By Tom Krisher, AP Auto Writer
STERLING HEIGHTS, Mich. (AP) — Jeff Swanson was in the market for a new car just a few weeks ago. Then the stock market went crazy.
So Swanson, 25, decided to keep his 10-year-old Pontiac Grand Prix for at least another year. Gyrations in stocks and talk of a weakening economy rattled Swanson's confidence about taking on another payment, even though his new job running a home for mentally disabled people seems to be secure.
"Everywhere you turn, other people are saying 'Oh, I lost my job this week. I lost my job last week,'" says Swanson, who works for a nonprofit that gets money from the state. "I want to be a little bit financially set in case something like that happens."
It's an increasingly common reaction among would-be car buyers that has dealers and automakers worried. In May, many believed sales would reach a healthy 13.5 million this year — halfway between their peak in 2005 and their 30-year low in 2009. Now, such forecasts seem overly optimistic. Analysts say the swoon in financial markets and economic uncertainty could reduce auto sales by a few percentage points, shrink earnings and delay hiring in an industry that has been a recent leader in job creation."If it keeps going this way, yes, it's going to hurt business," says Jerry Seiner, who runs a group of dealerships in the Salt Lake City area that includes General Motors, Nissan and Kia.
Any reduction in sales would be especially painful for Toyota and Honda dealers, which are just starting to restock their showrooms after months of shortages brought on by Japan's earthquake.

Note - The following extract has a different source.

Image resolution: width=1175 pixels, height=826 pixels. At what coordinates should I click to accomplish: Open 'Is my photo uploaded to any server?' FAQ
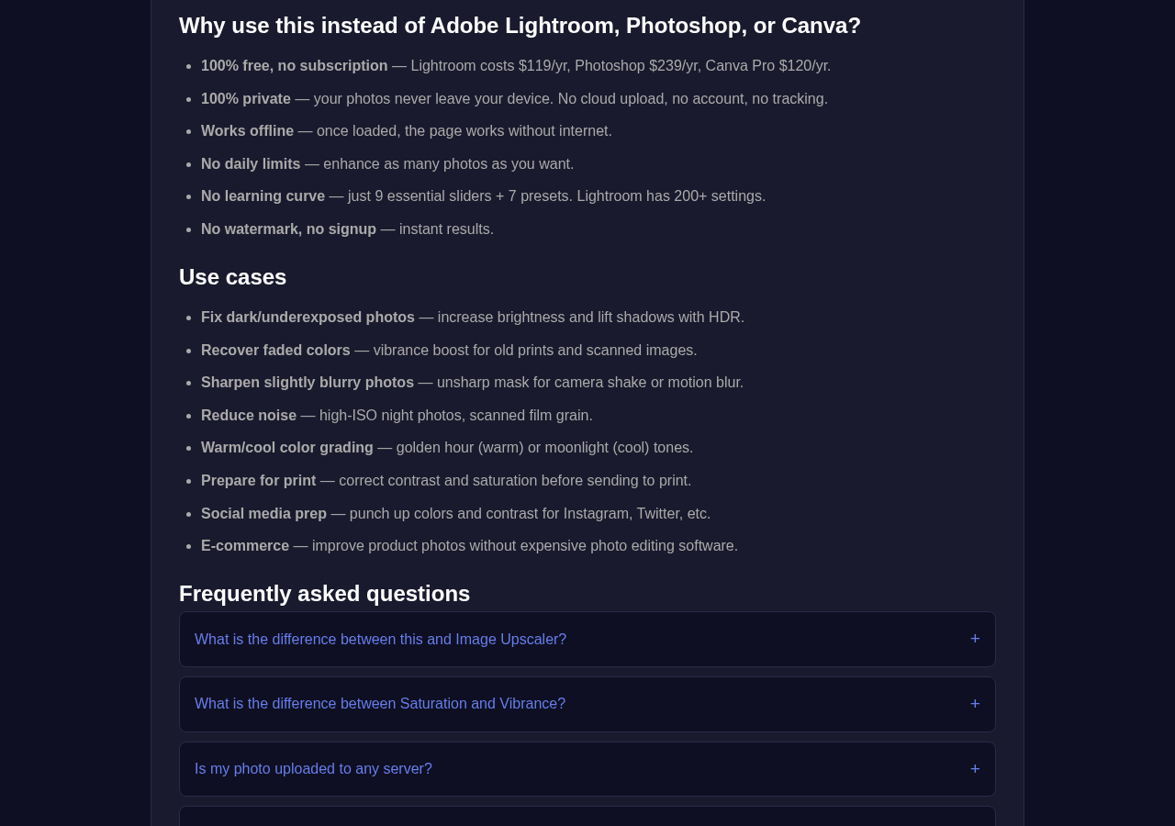tap(588, 769)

In a sign of how sensitive buyers have become to stock swings, showrooms are active on days the market is up, but empty when it's down, Seiner says.
The Dow Jones industrial average has fallen 10% since July 22, with wild swings up and down along the way.
Gilbert Baldwin, 66, a retired auto worker from Ypsilanti, Mich., decided to wait for the market to stabilize before replacing his 2002 Ford Explorer. He was shopping for a new car last month, but now he's worried about higher gas and food prices and the possibility of Social Security cuts as Congress looks for ways to cut the deficit.
The lack of confidence isn't what car dealers want to hear, especially in August, usually a strong sales month as dealers clear lots of 2011 models to make room for 2012 cars and trucks. Carmakers report August sales in the U.S. on Sept. 1.